== TEXTAUSZUG
Joao Ricardo Pedro - Wohin der Wind uns weht
Portugal, 25. April 1974, es findet die sogenannte "Nelkenrevolution" statt,
die das Land von der ältesten Diktatur Westeuropas befreit.
An diesem Tag setzt der Roman Pedros ein. Und zwar mit der Ermordung eines Mannes namens Celestino, der vor vierzig Jahren verletzt in einem Dorf am Fuß des Gardunha-Gebirges auftauchte und von Doktor Augusto Mendes gerettet wurde. Mendes und einige Bekannte sind die Einzigen, die an diesem 25. April auf die Ereignisse im fernen Lissabon reagieren und diese besprechen.
Sie sprechen über die politischen Entwicklungen und Führer, wer auf wen folgt, Thema sind auch die Kolonien und die Soldaten dort - der Zustand des Landes ist der Hintergrund für die Nachricht
von Celestinos Tod. Und die Frage, wer nun, nach vierzig Jahren, eine alte Rechnung beglichen hat.
Diese Frage wird nicht konkret beantwortet werden, sie ist das erste Rätsel, von dem es in diesem Roman viele gibt.
====
- _AUFGABE A_:
Schreiben Sie aus dem Textauszug die Passage ab, beginnend bei „Sie sprechen über“ und endend bei „Rechnung beglichen hat.“.
== AUFLISTUNG
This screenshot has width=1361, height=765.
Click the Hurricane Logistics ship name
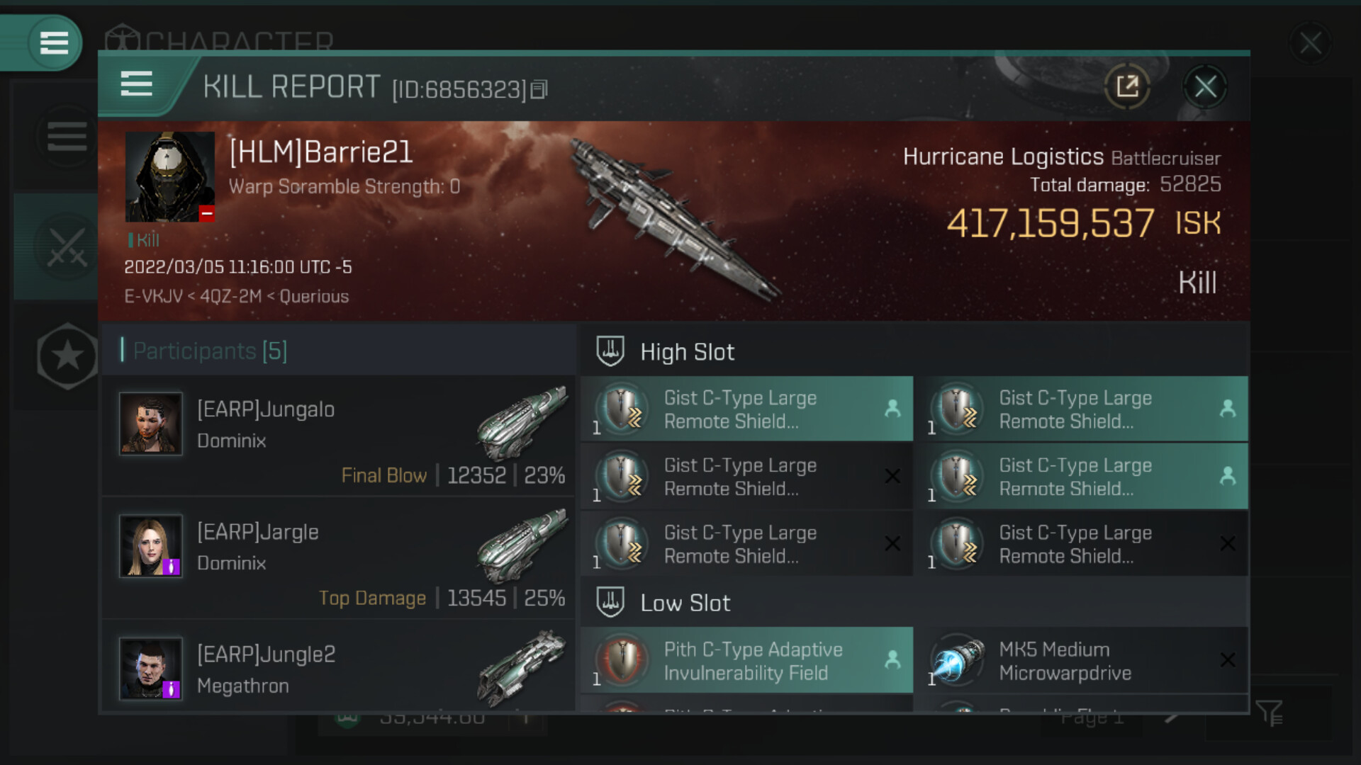pyautogui.click(x=1003, y=157)
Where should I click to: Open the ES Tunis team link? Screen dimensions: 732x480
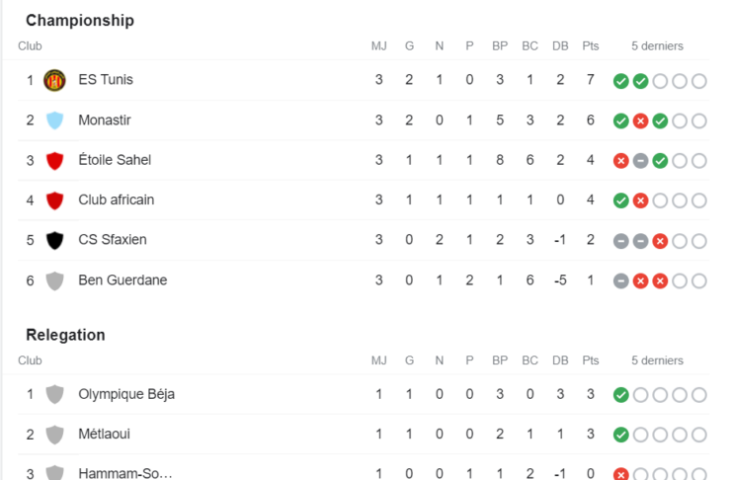pos(106,80)
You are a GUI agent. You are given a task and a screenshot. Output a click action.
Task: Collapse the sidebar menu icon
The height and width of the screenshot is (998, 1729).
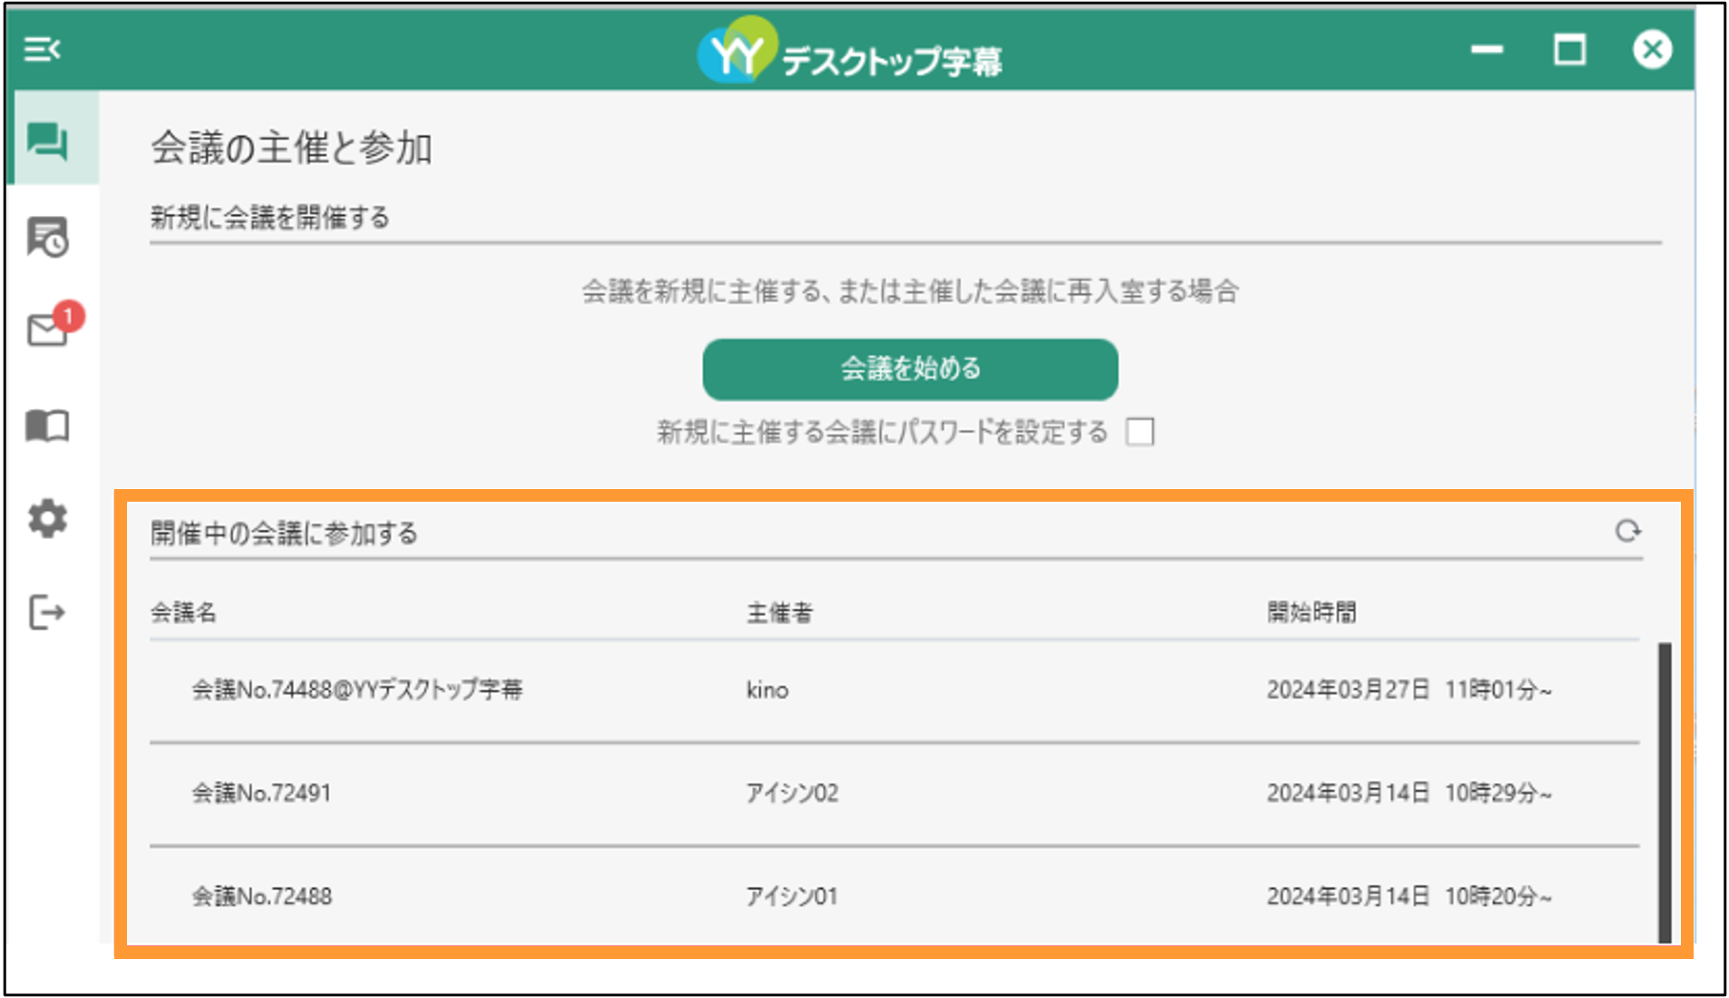click(x=42, y=49)
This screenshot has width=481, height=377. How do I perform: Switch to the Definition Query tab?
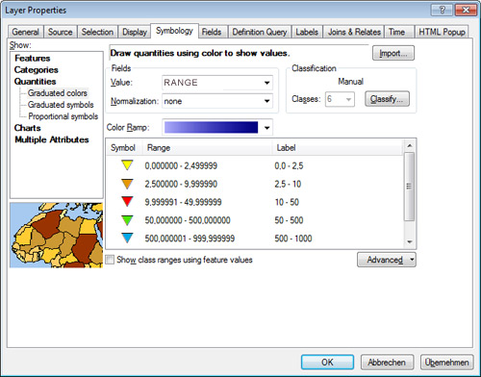coord(260,32)
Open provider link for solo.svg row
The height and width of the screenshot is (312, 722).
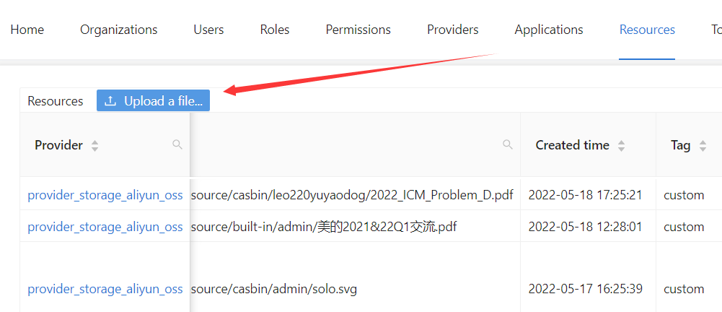pos(105,289)
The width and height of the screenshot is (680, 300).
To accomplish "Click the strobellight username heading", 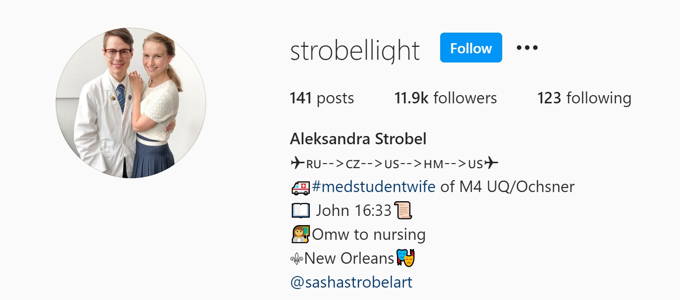I will point(355,51).
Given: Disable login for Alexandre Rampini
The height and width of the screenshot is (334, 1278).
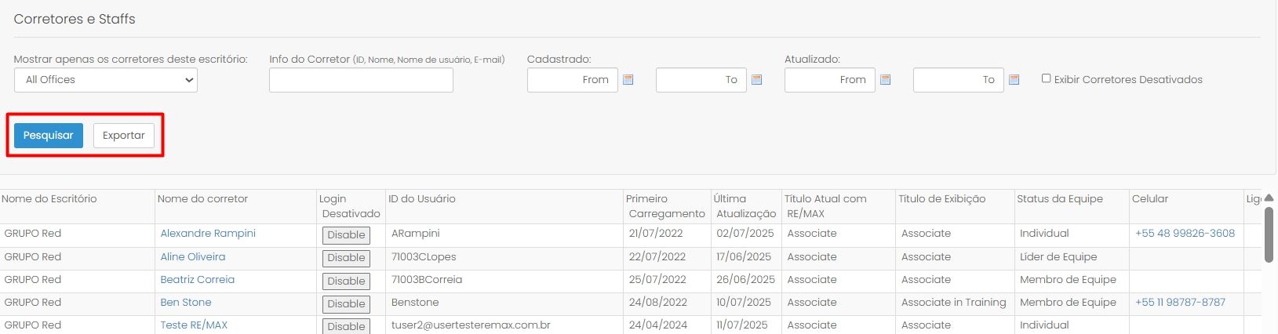Looking at the screenshot, I should 346,235.
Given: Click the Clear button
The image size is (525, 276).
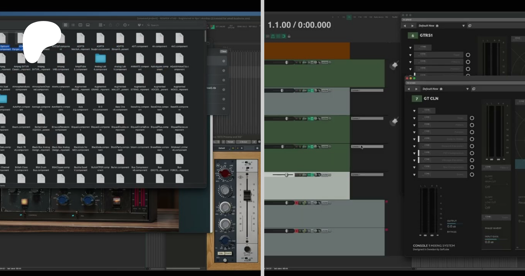Looking at the screenshot, I should click(x=223, y=51).
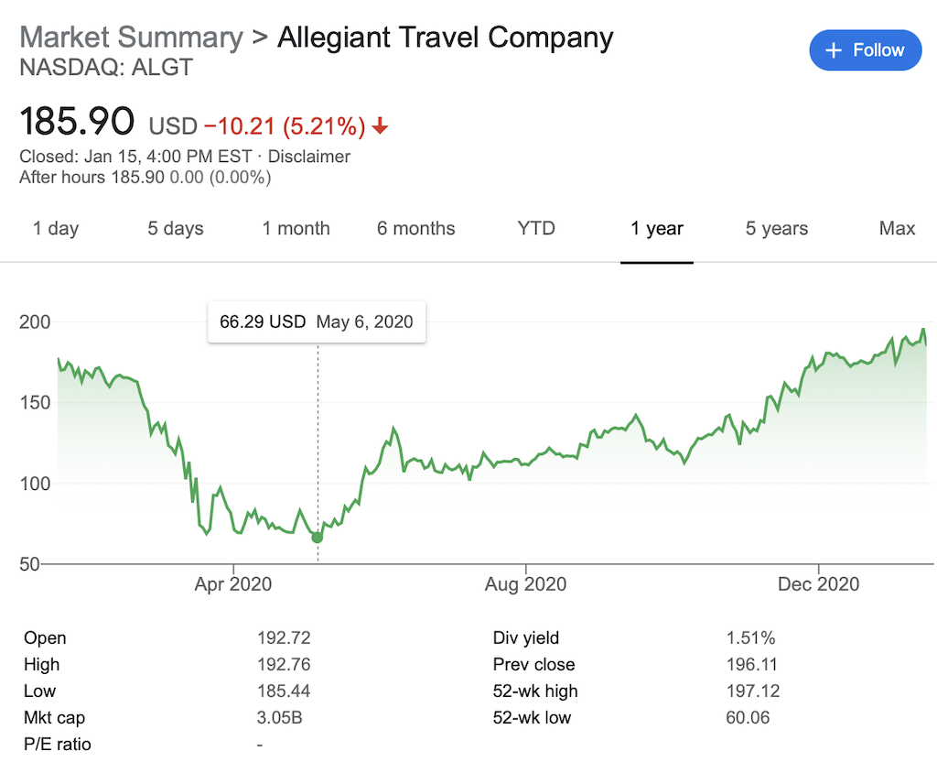Open the 5 years chart view
This screenshot has height=762, width=937.
pyautogui.click(x=777, y=229)
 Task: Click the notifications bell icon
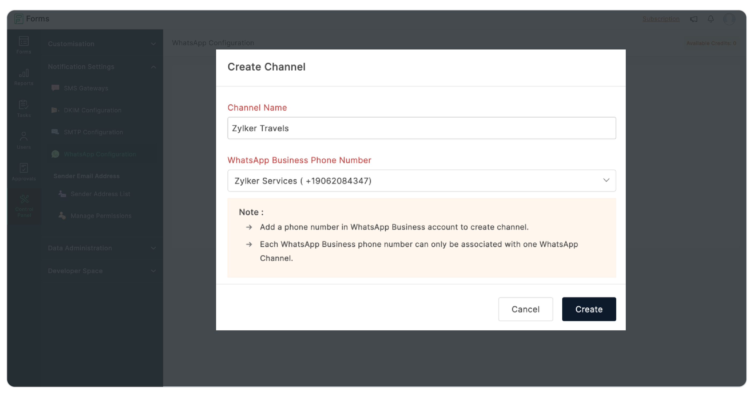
====
- _AUFGABE B_:
Ändern Sie bitte in der Auflistung die Zeilen, beginnend bei der Zeile mit „You are a GUI“ und endend bei der Zeile mit „pos(105,289)“, indem Sie „screenshot“ durch „screen capture“ ersetzen. Geben Sie nur diese Zeilen wieder, ohne die Bilder und sonst unverändert.

- _RICHTIGE ANTWORT A_:
Sie sprechen über die politischen Entwicklungen und Führer, wer auf wen folgt, Thema sind auch die Kolonien und die Soldaten dort - der Zustand des Landes ist der Hintergrund für die Nachricht
von Celestinos Tod. Und die Frage, wer nun, nach vierzig Jahren, eine alte Rechnung beglichen hat.

- _RICHTIGE ANTWORT B_:
You are a GUI agent. You are given a task and a screen capture. Output a click action.
Task: Collapse the sidebar menu icon
The height and width of the screen capture is (998, 1729).
click(x=42, y=49)
This screen capture has width=481, height=377. How do I perform: Switch to the Definition Query tab?
coord(260,32)
Open provider link for solo.svg row
The height and width of the screen capture is (312, 722).
pos(105,289)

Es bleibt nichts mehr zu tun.